Worst start in decade for financial gender equality
Progress towards equal financial stability between genders has stalled in the March quarter after the gender gap in underemployment widened as male employment outcomes improved five times faster than female, according to the Financy Women’s Index (FWX).
This caused the FWX headline result to decline by 1.6 per cent from 73.3 points in the December quarter to 72.2 points, with the year-on-year result also down 0.9 per cent.
This comes despite the superannuation gender gap narrowing by the most in over a decade from 31 per cent in December to 25 per cent, lowering the years to superannuation equality to 19.
The latest superannuation figures from the Australian Bureau of Statistics (ABS) released in April also confirmed that in the financial year to 30 June 2020, the median lifetime superannuation balance for women was $50,000 compared to $67,000 for men.
“Australia’s economic recovery from the Covid-19 pandemic has been jobs-rich, for males and females,” Jo Masters, Chief Economist and Partner at Barrenjoey Capital, said.
“The Financy Women’s Index captures this with the Employment sub-index improving in the March quarter. That’s good news but it’s offset by the decline in the Underemployment sub-index.
“Accessible and affordable childcare is crucial to supporting females to reach their full potential in the workforce.”
Despite such progress, the total time to reach financial gender equality in Australia remains unchanged at 59 years, due to the worst performing area of unpaid work.
“This report highlights the improvements in the gender gap in superannuation balances at a critical time in our gender equality journey,” Bianca Hartge-Hazelman, author of the FWX, said.

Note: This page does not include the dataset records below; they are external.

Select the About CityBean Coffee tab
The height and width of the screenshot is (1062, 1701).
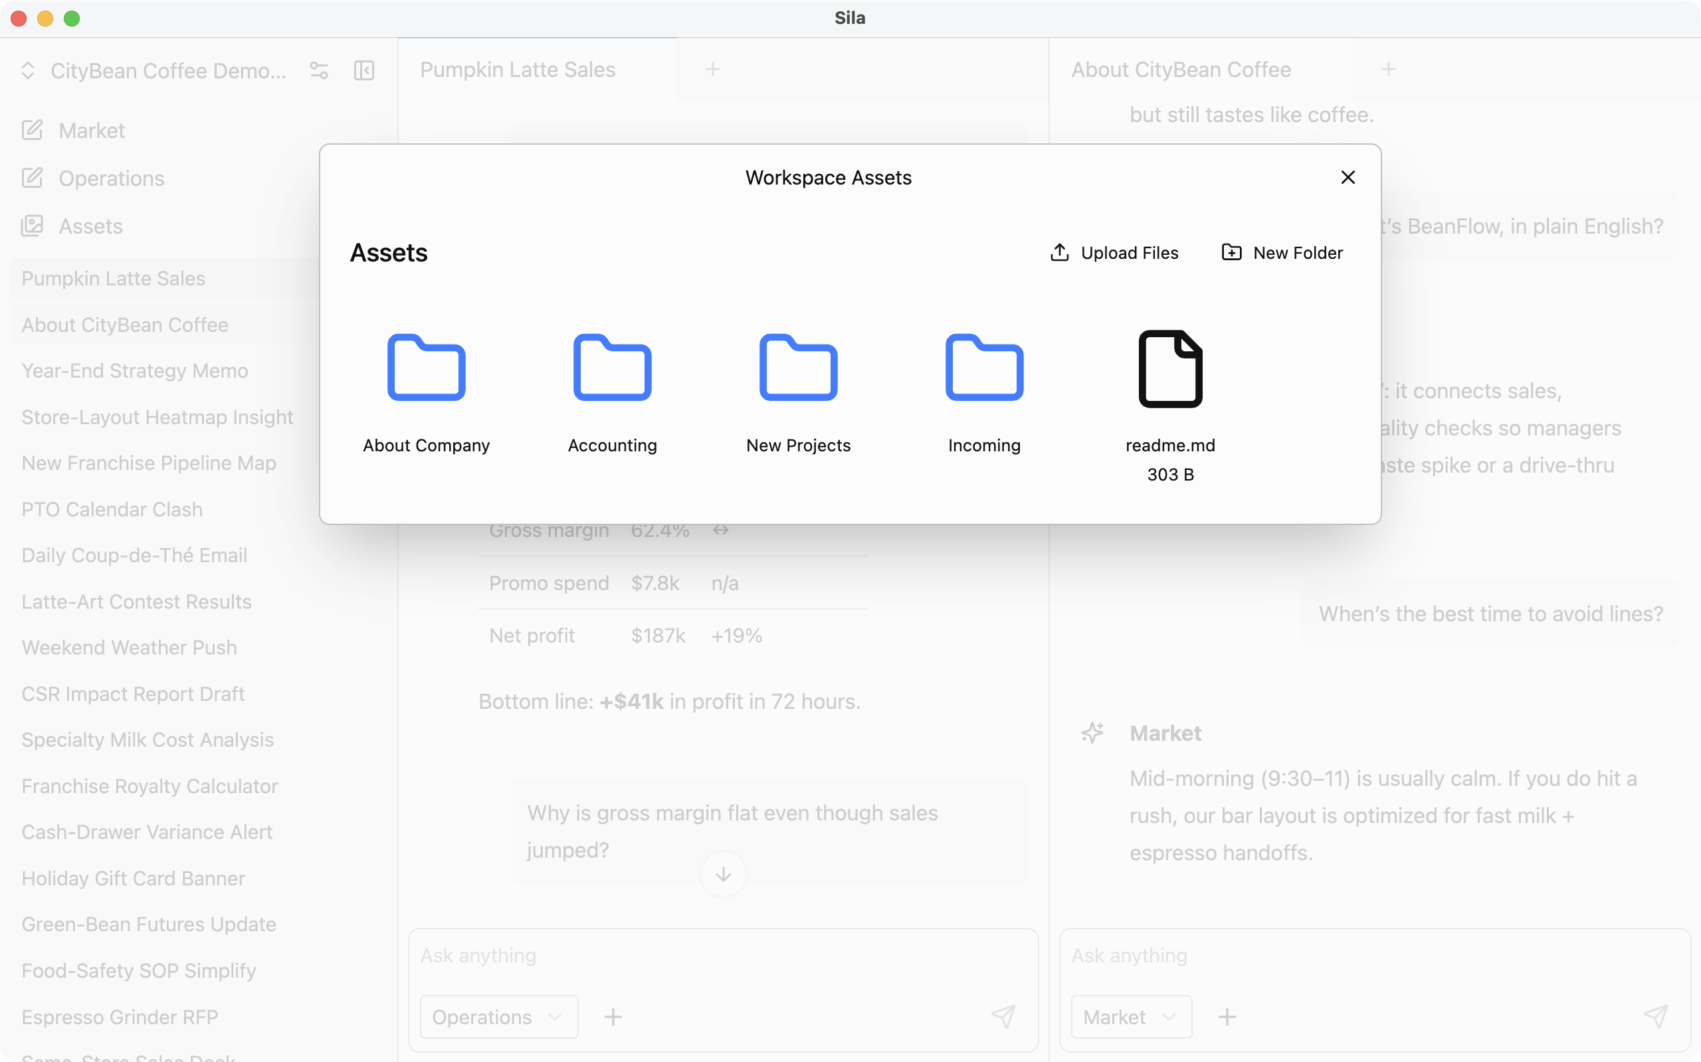pos(1181,69)
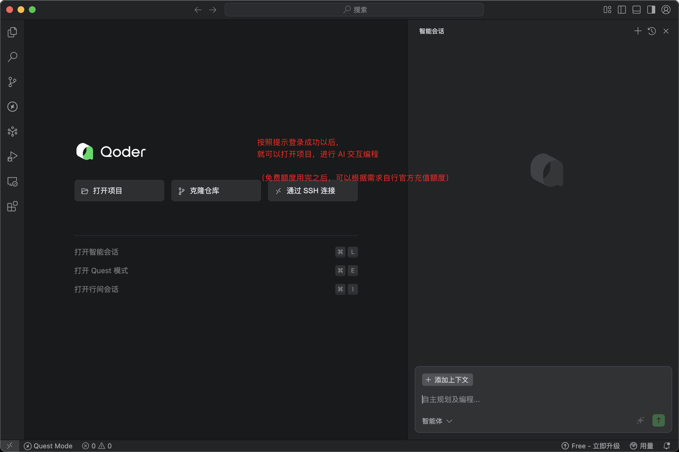This screenshot has height=452, width=679.
Task: Open the Search panel in activity bar
Action: pyautogui.click(x=12, y=57)
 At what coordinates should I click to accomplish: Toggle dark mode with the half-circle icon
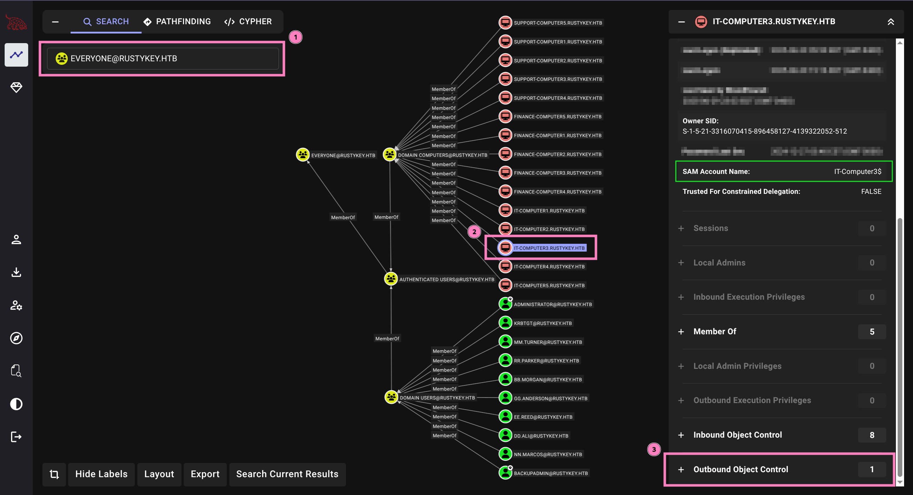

“Never before have women been more aware of the need to grow their own super, and this is being supported by organisational efforts as well. As a result, we have nearly halved the timeframe to equality in super to 19 years from 31 years.
“19 years to close the gap in superannuation takes us to 2041. It means that we can’t afford to take our eye off the ball, we still need to be proactive with policy initiatives that help to drive this gap down.”